* About this task: All lines with the word "computer" must be pulled from the entries below.

* Saved data entries:
>>>

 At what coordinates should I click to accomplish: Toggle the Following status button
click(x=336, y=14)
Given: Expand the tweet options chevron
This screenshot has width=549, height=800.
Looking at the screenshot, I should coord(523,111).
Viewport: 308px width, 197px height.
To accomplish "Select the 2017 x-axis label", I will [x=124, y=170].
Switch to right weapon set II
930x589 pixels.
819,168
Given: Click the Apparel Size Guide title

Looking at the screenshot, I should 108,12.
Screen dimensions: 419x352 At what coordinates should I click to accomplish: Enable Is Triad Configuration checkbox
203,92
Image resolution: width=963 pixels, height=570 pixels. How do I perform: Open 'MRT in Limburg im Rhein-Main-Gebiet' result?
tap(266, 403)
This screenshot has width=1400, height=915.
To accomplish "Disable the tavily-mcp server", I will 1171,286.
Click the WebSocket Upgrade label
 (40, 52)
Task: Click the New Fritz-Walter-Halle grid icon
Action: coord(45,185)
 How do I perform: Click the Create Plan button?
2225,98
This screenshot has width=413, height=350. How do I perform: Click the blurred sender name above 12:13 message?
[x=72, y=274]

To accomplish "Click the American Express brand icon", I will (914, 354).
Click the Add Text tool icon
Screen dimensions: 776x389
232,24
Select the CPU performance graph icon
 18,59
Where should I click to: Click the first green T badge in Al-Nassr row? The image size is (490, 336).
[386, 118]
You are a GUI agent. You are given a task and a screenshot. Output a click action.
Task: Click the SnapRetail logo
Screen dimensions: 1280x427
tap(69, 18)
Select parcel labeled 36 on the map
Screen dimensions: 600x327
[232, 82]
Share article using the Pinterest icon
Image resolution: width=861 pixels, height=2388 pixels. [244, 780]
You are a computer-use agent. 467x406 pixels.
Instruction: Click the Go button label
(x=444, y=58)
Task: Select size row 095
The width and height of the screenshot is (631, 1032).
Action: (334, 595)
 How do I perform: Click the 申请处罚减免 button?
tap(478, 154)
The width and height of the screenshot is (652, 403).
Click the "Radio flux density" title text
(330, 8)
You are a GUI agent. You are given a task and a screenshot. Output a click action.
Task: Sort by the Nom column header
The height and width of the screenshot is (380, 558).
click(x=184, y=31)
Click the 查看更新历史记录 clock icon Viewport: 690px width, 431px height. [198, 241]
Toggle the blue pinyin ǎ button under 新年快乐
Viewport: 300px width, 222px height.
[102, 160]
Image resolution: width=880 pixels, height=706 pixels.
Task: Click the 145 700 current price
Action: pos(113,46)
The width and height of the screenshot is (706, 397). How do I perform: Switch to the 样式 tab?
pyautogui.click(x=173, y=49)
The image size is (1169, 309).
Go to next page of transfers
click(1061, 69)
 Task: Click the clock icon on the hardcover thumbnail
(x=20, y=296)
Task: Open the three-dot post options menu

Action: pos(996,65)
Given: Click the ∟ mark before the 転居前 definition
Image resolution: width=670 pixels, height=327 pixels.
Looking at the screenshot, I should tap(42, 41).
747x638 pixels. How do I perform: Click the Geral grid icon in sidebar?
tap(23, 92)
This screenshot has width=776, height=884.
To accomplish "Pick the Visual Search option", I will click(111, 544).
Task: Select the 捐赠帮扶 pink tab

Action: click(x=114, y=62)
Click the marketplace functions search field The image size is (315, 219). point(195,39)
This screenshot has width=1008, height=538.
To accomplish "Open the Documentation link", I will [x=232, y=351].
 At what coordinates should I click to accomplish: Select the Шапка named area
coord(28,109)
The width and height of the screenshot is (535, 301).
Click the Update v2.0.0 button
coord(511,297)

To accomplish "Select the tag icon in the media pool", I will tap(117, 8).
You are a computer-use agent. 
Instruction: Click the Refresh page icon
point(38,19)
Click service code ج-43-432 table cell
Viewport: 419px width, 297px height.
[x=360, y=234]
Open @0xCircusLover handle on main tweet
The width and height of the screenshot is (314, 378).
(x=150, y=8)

<<<

* Result of this exercise:
You are a computer-use agent. 467x406 pixels.
You are a computer-use agent. 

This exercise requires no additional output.